------ Provided material ------
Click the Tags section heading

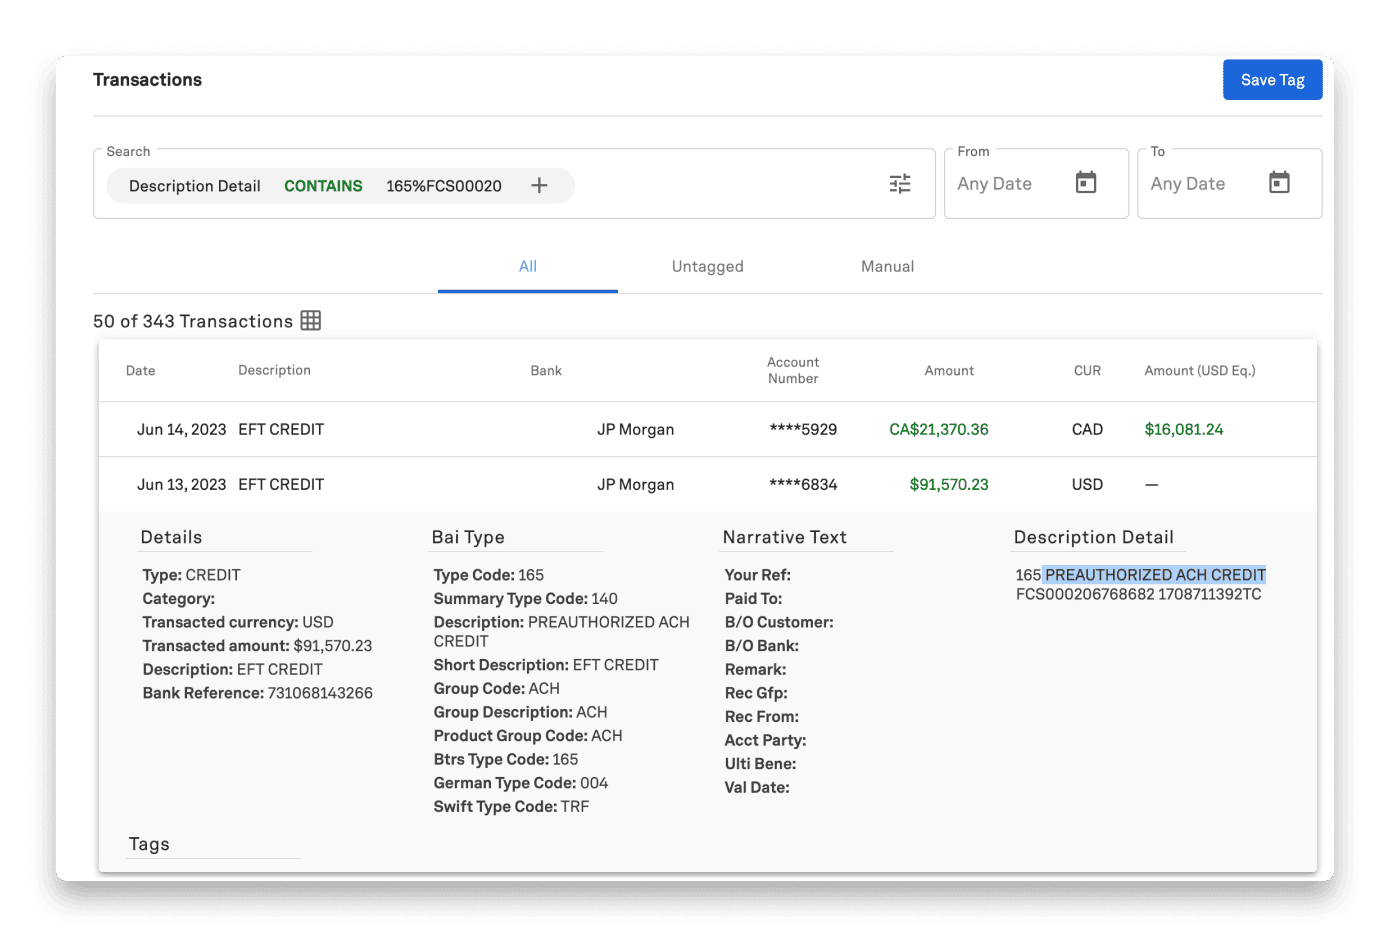coord(148,843)
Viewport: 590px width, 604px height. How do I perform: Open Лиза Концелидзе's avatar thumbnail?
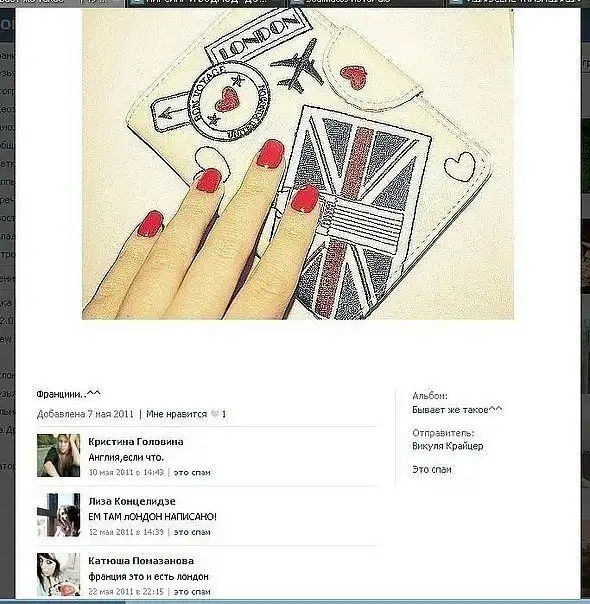pyautogui.click(x=59, y=515)

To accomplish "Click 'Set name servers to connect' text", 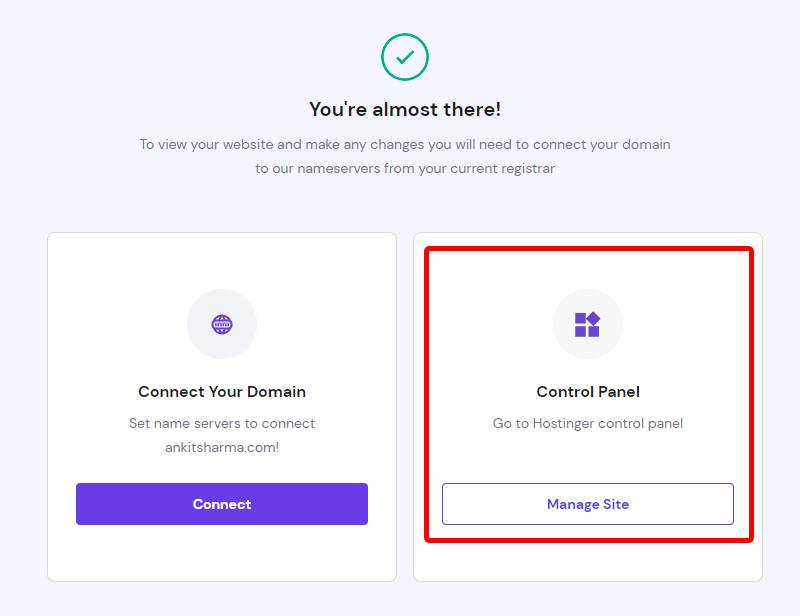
------
Although the records contain pictures, the copy should consist of their text alone, reproduced exactly.

Click the Tags section heading

coord(148,843)
Viewport: 590px width, 604px height. How do I perform: Open Лиза Концелидзе's avatar thumbnail?
pyautogui.click(x=59, y=515)

To accomplish "Click 'Set name servers to connect' text", 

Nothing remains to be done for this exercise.